• [YOUR OBJECTIVE]: Go through the data below. List every line that holds the word "computer".

Start of DATA PROVIDED

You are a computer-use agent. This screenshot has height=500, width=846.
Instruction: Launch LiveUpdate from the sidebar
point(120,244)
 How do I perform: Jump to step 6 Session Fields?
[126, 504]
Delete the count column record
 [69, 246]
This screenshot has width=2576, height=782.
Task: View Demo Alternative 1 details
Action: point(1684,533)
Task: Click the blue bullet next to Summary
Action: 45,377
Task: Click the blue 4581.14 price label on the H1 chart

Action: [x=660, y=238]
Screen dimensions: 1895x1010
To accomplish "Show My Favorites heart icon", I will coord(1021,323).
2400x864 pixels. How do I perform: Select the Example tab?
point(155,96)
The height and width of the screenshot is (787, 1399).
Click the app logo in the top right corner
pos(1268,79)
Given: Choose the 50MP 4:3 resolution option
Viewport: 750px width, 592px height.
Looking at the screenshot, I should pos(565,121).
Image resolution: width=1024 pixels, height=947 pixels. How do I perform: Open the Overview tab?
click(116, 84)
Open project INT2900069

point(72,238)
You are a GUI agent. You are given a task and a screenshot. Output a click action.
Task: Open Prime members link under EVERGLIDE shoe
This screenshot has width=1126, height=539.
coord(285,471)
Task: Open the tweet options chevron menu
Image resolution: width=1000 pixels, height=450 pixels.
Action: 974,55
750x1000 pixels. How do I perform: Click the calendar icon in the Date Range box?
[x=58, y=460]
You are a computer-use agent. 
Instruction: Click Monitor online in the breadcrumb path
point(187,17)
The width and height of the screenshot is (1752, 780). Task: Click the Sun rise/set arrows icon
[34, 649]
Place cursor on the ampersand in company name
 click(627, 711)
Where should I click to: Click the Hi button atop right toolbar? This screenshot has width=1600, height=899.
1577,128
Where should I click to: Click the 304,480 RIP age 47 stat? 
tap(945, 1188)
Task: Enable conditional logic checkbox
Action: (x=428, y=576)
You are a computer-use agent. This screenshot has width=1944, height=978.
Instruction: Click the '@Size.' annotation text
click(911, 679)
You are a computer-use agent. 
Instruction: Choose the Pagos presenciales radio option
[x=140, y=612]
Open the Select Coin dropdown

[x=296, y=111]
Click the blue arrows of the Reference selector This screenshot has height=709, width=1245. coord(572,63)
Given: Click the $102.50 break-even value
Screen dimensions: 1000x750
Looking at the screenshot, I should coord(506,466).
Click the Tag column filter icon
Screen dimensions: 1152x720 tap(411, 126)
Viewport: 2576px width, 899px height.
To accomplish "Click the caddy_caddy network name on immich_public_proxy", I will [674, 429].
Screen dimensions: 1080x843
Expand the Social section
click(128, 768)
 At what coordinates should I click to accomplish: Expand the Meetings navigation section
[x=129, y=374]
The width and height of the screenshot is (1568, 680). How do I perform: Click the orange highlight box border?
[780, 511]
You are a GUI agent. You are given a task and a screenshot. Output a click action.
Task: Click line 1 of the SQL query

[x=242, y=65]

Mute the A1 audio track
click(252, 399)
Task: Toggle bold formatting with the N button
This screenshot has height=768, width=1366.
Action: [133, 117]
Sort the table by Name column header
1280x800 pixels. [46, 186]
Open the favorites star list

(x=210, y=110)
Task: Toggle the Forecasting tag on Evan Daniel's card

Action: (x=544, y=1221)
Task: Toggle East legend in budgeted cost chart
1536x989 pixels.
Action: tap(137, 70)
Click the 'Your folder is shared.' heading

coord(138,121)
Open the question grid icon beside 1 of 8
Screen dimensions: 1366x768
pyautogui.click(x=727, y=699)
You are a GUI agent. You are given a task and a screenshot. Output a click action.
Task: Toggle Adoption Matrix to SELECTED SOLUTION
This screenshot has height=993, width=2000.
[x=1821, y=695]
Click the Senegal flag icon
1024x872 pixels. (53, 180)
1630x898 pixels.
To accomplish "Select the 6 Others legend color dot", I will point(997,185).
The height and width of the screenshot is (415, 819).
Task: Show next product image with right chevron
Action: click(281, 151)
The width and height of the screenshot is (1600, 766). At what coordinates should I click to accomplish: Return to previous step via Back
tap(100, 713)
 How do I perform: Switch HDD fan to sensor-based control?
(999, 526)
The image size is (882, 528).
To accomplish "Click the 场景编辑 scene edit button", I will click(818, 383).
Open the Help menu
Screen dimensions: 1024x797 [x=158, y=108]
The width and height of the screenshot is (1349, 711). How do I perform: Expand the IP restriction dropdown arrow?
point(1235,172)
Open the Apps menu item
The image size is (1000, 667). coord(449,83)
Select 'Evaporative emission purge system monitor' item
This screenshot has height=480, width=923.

End of DATA PROVIDED

• [ANSWER]:
You are a computer-use agent. This screenshot has height=500, width=846.
You are a computer-use agent. 
You are a computer-use agent. This screenshot has width=1944, height=978.
You are a computer-use agent. 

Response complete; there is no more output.